Iroquois Nation Reps, Clan Mothers, Gather for 222nd Annual Canandaigua Treaty Ceremony
Iroquois Nation leaders, clan mothers and other tribal members gathered in Washington, DC on Monday to renew a 222-year-old treaty between the U.S. Government and the Six Nations of the Iroquois Confederacy. Known as the Haudenosaunee, the Confederacy nations include the Cayuga, Mohawk, Oneida, Onondaga, Seneca, and Tuscarora.
Iroquois Nation leaders have been coming to Washington, DC annually for the past 222 years in honor of the Treaty of Canandaigua. The treaty which was signed on November 11th, 1794 by honored members of the Iroquois Nations and by the official agent of President George Washington, Colonel Timothy Pickering. The treaty is sometimes referred to as the ‘Pickering treaty.”
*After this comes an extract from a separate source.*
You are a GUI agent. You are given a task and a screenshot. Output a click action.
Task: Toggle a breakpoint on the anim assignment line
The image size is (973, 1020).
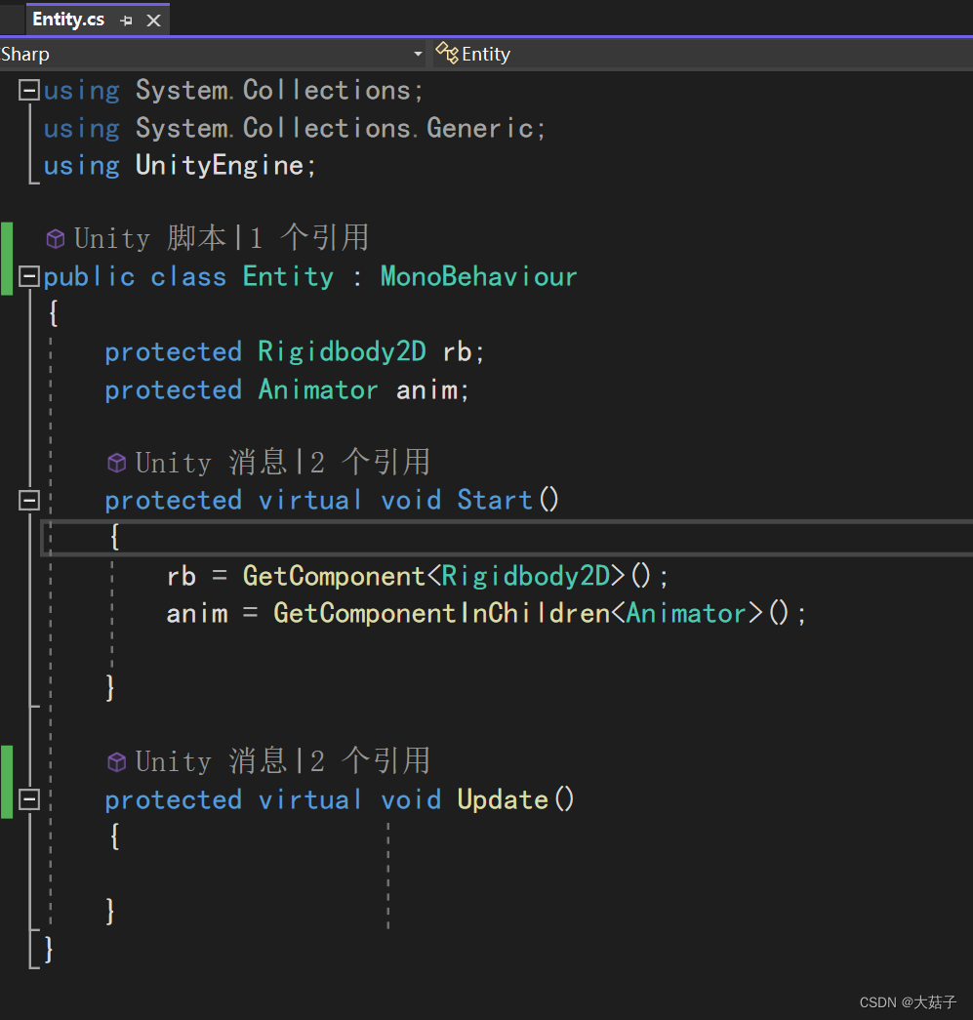pyautogui.click(x=10, y=613)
The treaty honoring ceremony was held in the Eisenhower building’s Indian Treaty Room and was attended by about 50 tribal leaders, representatives and clan mothers of the Haudenosaunee.
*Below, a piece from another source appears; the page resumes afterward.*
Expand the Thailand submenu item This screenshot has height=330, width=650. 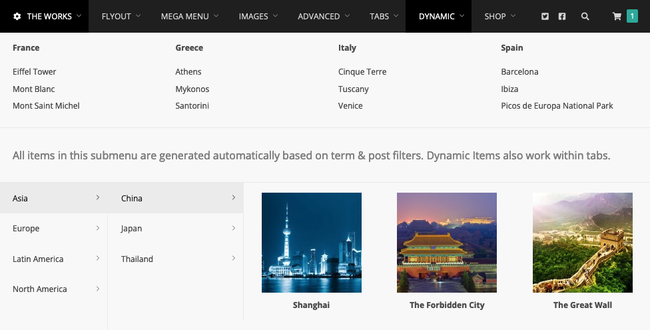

Representatives from the U.S. Government included Assistant Secretary of the Bureau of Indian Affairs Mike Connor, Deputy Secretary of State for Management and Resources Heather Higginbottom, Director of Domestic Policy Council Cecilia Muñoz and Deputy Assistant to the President and Director of Intergovernmental Affairs, Jerry Abramson. All the representatives thanked the Iroquois Nation peoples for their presence as well as acknowledging a difficult history and the need for continued peaceful relations.
Present at the ceremony was Representative of the Oneida Indian Nation and ICTMN Publisher, Ray Halbritter. “Though this is a treaty that has not always been lived up to, the idea of coming to a meeting like this is very significant,” said Halbritter. “The federal government is recognizing not only the existence of the treaty but they also cannot help but recognize its terms that command respect. It’s a commitment to keep their word. We say ‘polish the covenant chain.’ That is, keep the nation-to-nation relationship and continue to fulfill the obligations of perpetual peace between our nations.
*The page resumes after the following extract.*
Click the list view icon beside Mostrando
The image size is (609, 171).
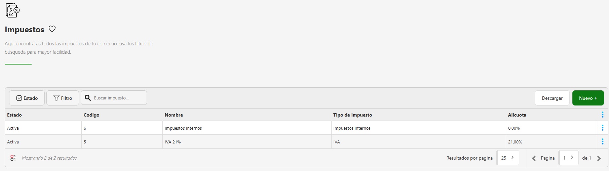point(13,158)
“This is the concept of the Great Law,” Halbritter explained. “The United States had been influenced by the Confederacy ideal that all nations and all people should come together. That’s why we did not want to get involved in the war with Britain. It was between our own brothers, we had six nations had lived under the tree of peace, and that was the inspiration that people should put aside their differences and come together. Your unity is your strength.”
Chief Oren Lyons, Onondaga Faithkeeper, also commented on the Iroquois Nations people being presented with ceremonial cloth.
“With the treaty cloth that was presented, this is really polishing the chain,” said Lyons. “It is renewing the covenant that was made between leaders and the first president of the United States of America. This is obviously a lesson to the American public, in that they were making treaty belts at the time. People do not realize how important the protocol of the Haudenosaunee was. I think at these times, we need a voice of peace.”
President of the Seneca Nation, Maurice A. John Sr. shared his thoughts after the ceremony.
“It was truly an honor to join my fellow Haudenosaunee leaders at the White House for this year’s ceremony in the spirit of peaceful relations between our nations,” said John. “I was reminded of the laudable ideals of the Covenant Chain of Peace, and reinvigorated by our collective and renewed commitment to polish the chain of friendship and forge a path promoting peace and support. The ceremony was rich in historical significance, symbolism and marvel. It is our responsibility and obligation to convey its message and share its meaning with the next generation to experience and pass on.”
Rebecca Bowen, Director of the Seneca Nation archives told ICTMN via phone, “This original treaty from 1794 is a promise that our lands are protected. A treaty is a supreme law of the land, the presentation of the annuity cloth is a symbol of renewing that treaty. A treaty never dies.”